What the task asks - Restate word for word the lines of the material below, from the line with "The height and" to the line with "Click the Outlook", both lines included, and no others.
Dataset content START
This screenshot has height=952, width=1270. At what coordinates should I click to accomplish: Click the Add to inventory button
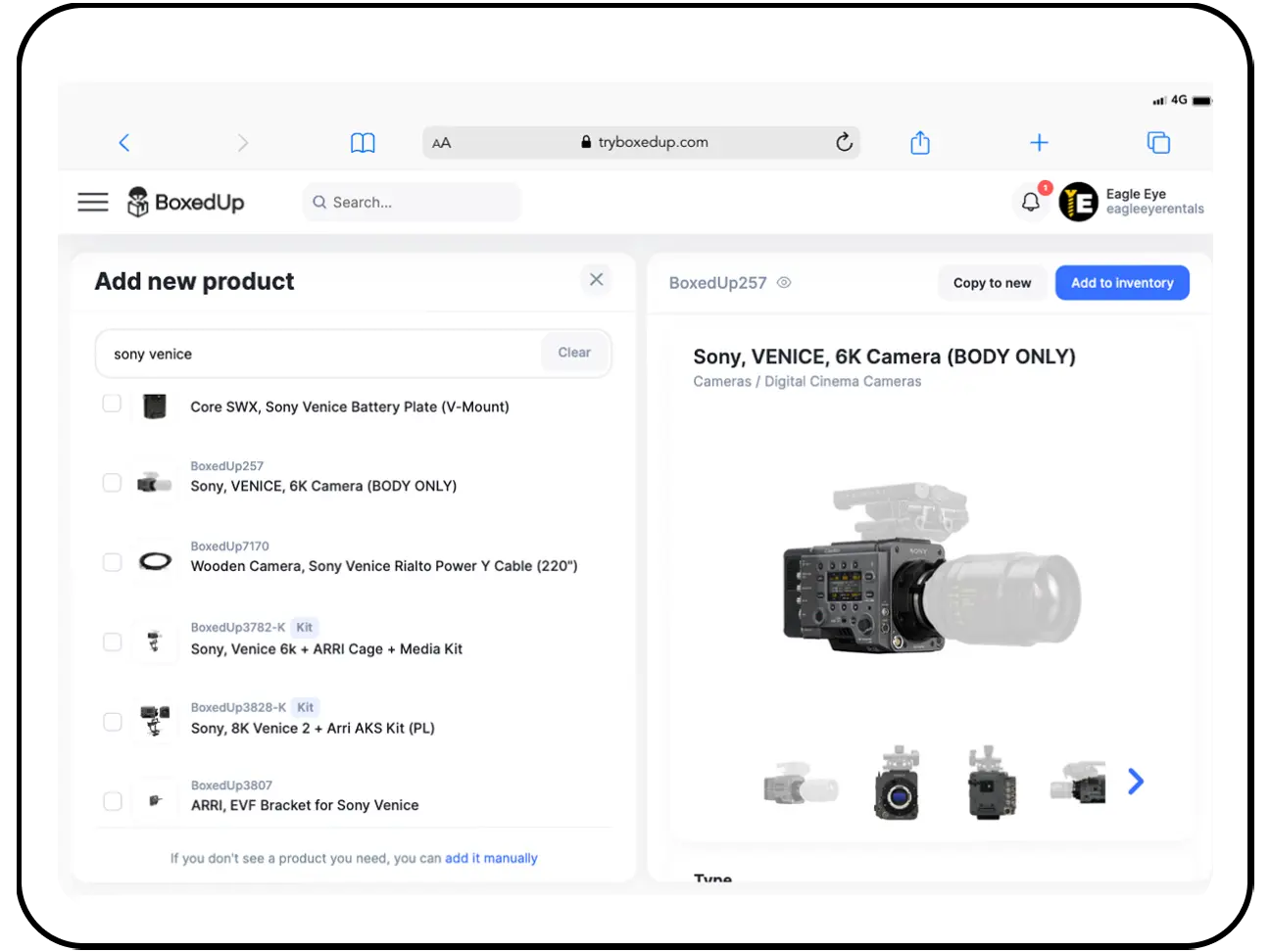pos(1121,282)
Dataset content END
Dataset content START
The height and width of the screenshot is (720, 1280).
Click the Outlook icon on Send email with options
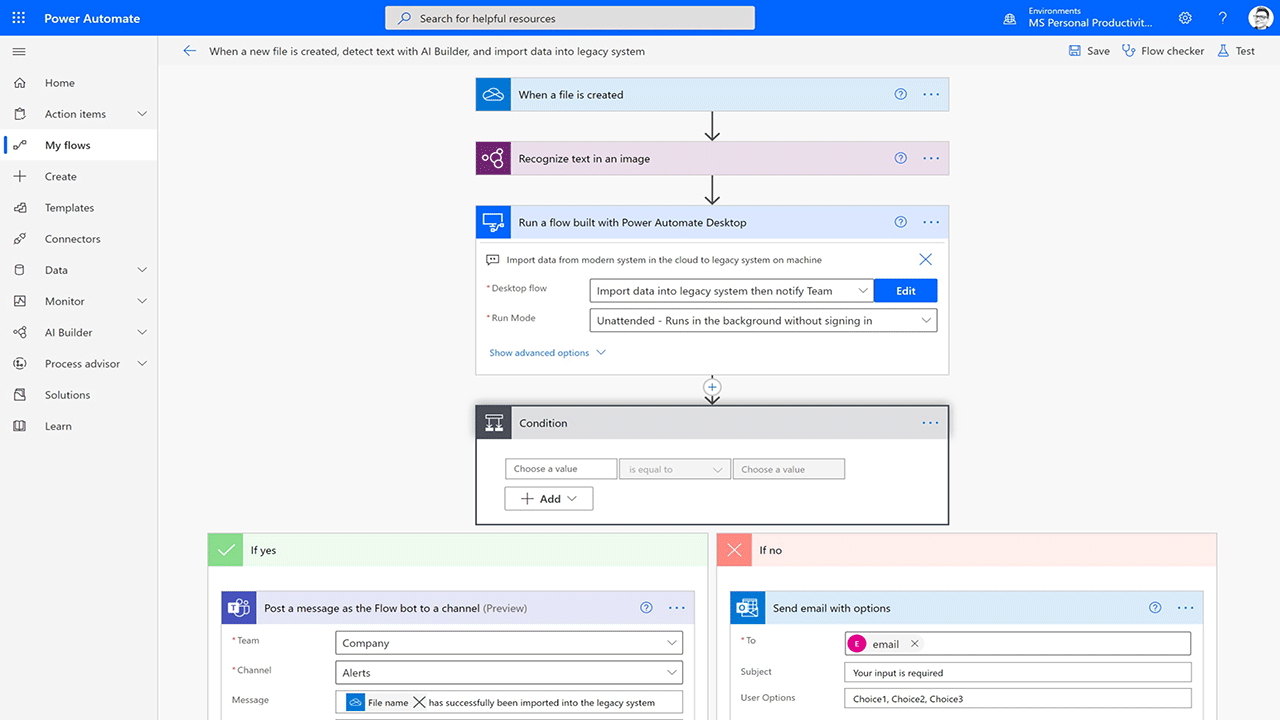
Dataset content END
Dataset content START
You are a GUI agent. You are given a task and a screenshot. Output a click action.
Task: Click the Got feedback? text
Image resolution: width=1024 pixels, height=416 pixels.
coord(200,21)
Dataset content END
Solution to the exercise -
The height and width of the screenshot is (720, 1280).
Click the Outlook icon on Send email with options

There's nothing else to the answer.